"No existe una buena conexión entre los hospitales, y la solución pasa por conectarlos entre sí". Era la conclusión que Vicente Bertomeu, presidente de la Sociedad Española de Cardiología (SEC) extraía tras la presentación del estudio RECALCAR, que pretendía medir a nivel estatal los recursos asistenciales dedicados en Cardiología con el objetivo de "no sólo hacer una foto de cómo estamos, sino de proponer políticas de mejora", según Bertomeu. De dicho estudio se extraía, entre otras, la conclusión clara que de si un paciente sufre un infarto agudo de miocardio (IAM) aumenta significativamente la posibilidad de supervivencia y se reduce la tasa de reingresos si es tratado en un hospital de referencia y si es atendido en un servicio de Cardiología donde sea posible realizar una angioplastia primaria.

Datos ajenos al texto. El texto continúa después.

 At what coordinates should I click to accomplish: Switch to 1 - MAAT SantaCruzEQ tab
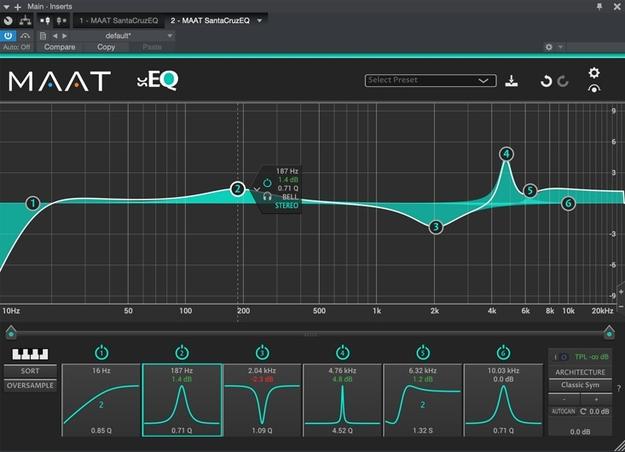pyautogui.click(x=118, y=20)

En cuanto a la variabilidad clínica, se calcula, según este estudio, que según el lugar donde haya sido asistido el paciente, existe una variabilidad de un 20 por ciento en la supervivencia, cifra que aumenta en el caso de los reingresos, donde se sitúa en un 50 por ciento. El problema está en que cuando el paciente es llevado al hospital más cercano ya es difícil trasladarle a otro hospital más grande y con los recursos necesarios, por ello el presidente de la SEC insistía en la necesidad de trabajar más en red, ya que "no se trata sólo de mejorar la relación con Atención Primaria, sino también entre los propios cardiólogos".

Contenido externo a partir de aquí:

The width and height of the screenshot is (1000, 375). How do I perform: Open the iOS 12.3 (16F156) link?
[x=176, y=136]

De hecho, ese era otro de los puntos principales de este encuentro, el que los profesionales se implicasen en la solución del problema y en avanzar en la gestión clínica, puesto que el simple hecho de decidir los tiempos por paciente, ya es gestión. En este sentido intervenía también la secretaria general de Sanidad, Pilar Farjas, que explicaba que "hay que insistir en la trascendencia de las decisiones médicas", porque cada una de estas decisiones de los profesionales impacta en el sistema, y hay que tener en cuenta que "no vamos a poner más dinero porque no lo hay, así que necesitamos que esas decisiones sean muy responsables", haciendo una llamada a los médicos a la eficiencia, que significa tener el mismo resultado para el paciente pero con un mejor resultado para el sistema.

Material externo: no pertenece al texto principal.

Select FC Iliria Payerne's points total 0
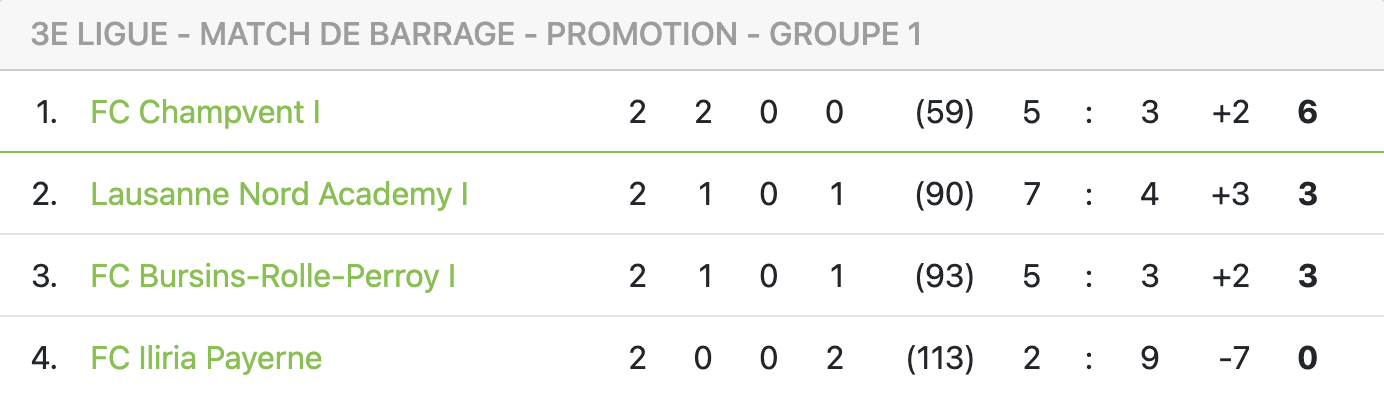The width and height of the screenshot is (1384, 394). [1307, 358]
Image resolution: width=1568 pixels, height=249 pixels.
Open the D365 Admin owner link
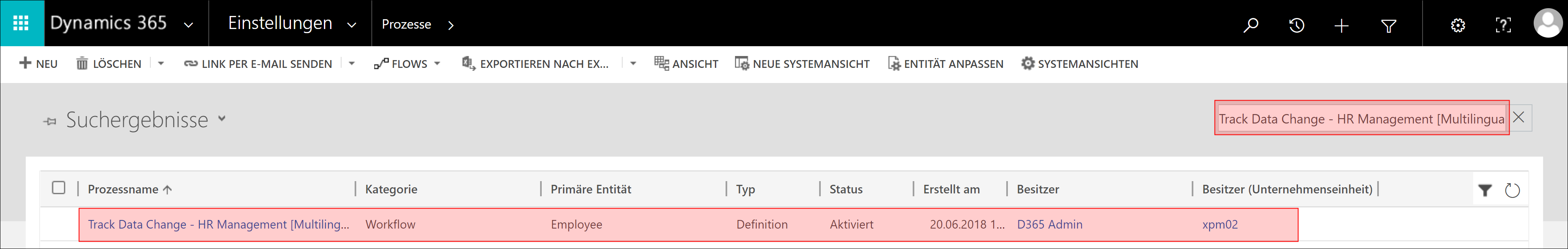[1050, 224]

El papel de Administración, industria y sociedades

Pilar Farjas también intervenía en este foro para explicar a los asistentes los pormenores de la reforma sanitaria que supone el RDL 16/2012, que si bien pretende ahondar en cuestiones estructurales como la gestión de la demanda, también responde a la necesidad de "implantar medidas de impacto económico", ya que "en este momento es imposible gastar más de lo que ingresa el Estado y es imprescindible tomar medidas", además de blindar el SNS, asegurar su sostenibilidad y mejorar la equidad en el acceso de las prestaciones. Prestaciones en las que además "se necesita incorporar criterios de calidad".

Por su parte, Carlos Macaya, antiguo presidente de la SEC y vicepresidente de FACME, hacía un resumen de lo que pueden aportar las sociedades científicas al problema, no sin antes recordar que otro de los conflictos es la falta de transparencia, y que hay que saber y publicar los datos para poder actuar sobre ellos. Más allá de ello, se mostraba de acuerdo con Farjas en la gestión clínica, cuestión que se promueve dentro de las sociedades, así como la coordinación y el desarrollo de guías de práctica clínica y la facilitación del desarrollo de la gestión por procesos, siendo una herramienta para que el médico tome mejores decisiones.

Por último, Yago Alonso, presidente del sector cardiovascular, Neurocirugía y tratamiento del dolor de FENIN, aportaba que lo que hay que hacer es adaptar los modelos organizativos teniendo en cuenta que cada ciudadano consume el 60 por ciento de su gasto sanitario a partir de los 65 años. Este es realmente el gasto, y no el que supone la tecnología sanitaria, según Alonso, que además informaba que pese a haber disminuido la compra en tecnología desde 2010 en déficit del Estado en Sanidad ha seguido aumentado.